EXERCISE GOAL -
In the passage about a drive through the flooded Illinois lowlands, in which city was the hospital where the mother was taken for emergency surgery?
━━━ TEXT PASSAGE
The other day I took my mother for a drive through the flood-drenched lowlands of Illinois, east of the Mississippi River. It’s been years since I saw that part of the country under water, and the sight was alarming–as well as sobering.
Growing up in Smalltown, U.S.A., made me intensely aware of nature’s power to do damage. My home town has seen its share of tornadoes and earthquakes, and the mighty Mississippi is a half-hour’s drive from my mother’s front door. But people who spend their lives in close proximity to natural disaster tend not to waste a whole lot of time thinking about it. Tornado warnings sent my family clambering downstairs several times each year when I was a boy. After your first few trips to the basement, you start taking your own survival for granted.
Driving down a levee road is a good way to be reminded of what a river can do to you. It’s also a salutary lesson in modesty. Man’s ingenuity has its limits, and nature can swamp them whenever it pleases her to do so. Like everyone else who follows the news, I was shocked to hear of how a tornado destroyed a hospital in Joplin, Missouri–but one-man tornadoes sweep through every hospital in the world every day of the year. Sooner or later the sand is going to run out of your hourglass, and when it does, it won’t matter how smart your doctor is, or how thick the walls of your house are.
I’m not a fatalist, much less a quietist. Cardinal Newman summed up my view of things in The Dream of Gerontius: And, ere afresh the ruin on thee fall,/Use well the interval. The fact that we all live under the aspect of eternity has always struck me not as a reason for passivity but as a goad to action. That said, it was no less instructive that Mrs. T and I had to rush my mother to a hospital in Cape Girardeau for emergency surgery not two days after our visit to the floodlands.
She’s doing reasonably well, as much so as can be expected, and we’re feeling cautiously hopeful today. But sometimes you find yourself driving to the emergency room at ninety miles an hour mere minutes after pouring a cup of coffee that you’ll never get around to drinking–or looking out your window one summer afternoon and seeing fate roaring down the street in the form of a funnel cloud. Tornadoes and sunsets, lest we forget, both come out of the same beautiful, indifferent sky.
━━━━━━
━━━ ENTRIES SHOWN
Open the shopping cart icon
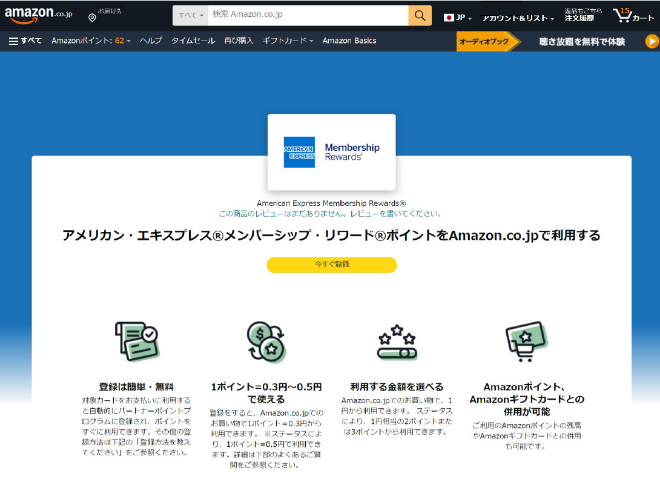The height and width of the screenshot is (478, 660). click(x=623, y=15)
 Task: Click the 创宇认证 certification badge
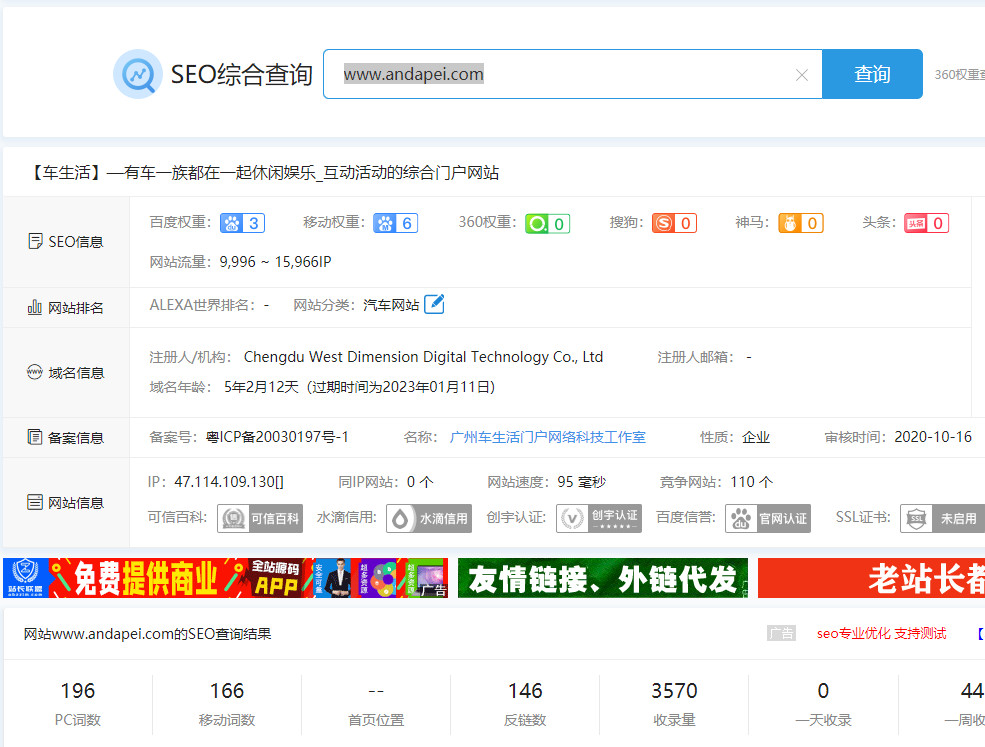[x=599, y=519]
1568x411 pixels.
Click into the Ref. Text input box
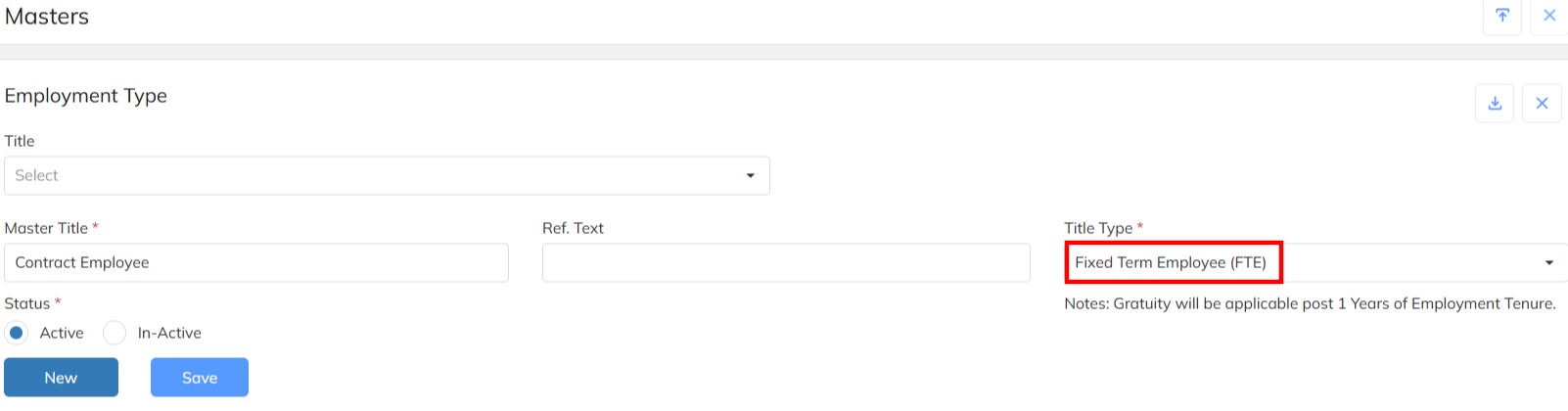(x=786, y=263)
━━━━━━
ANSWER TO THIS PROBLEM -
Cape Girardeau.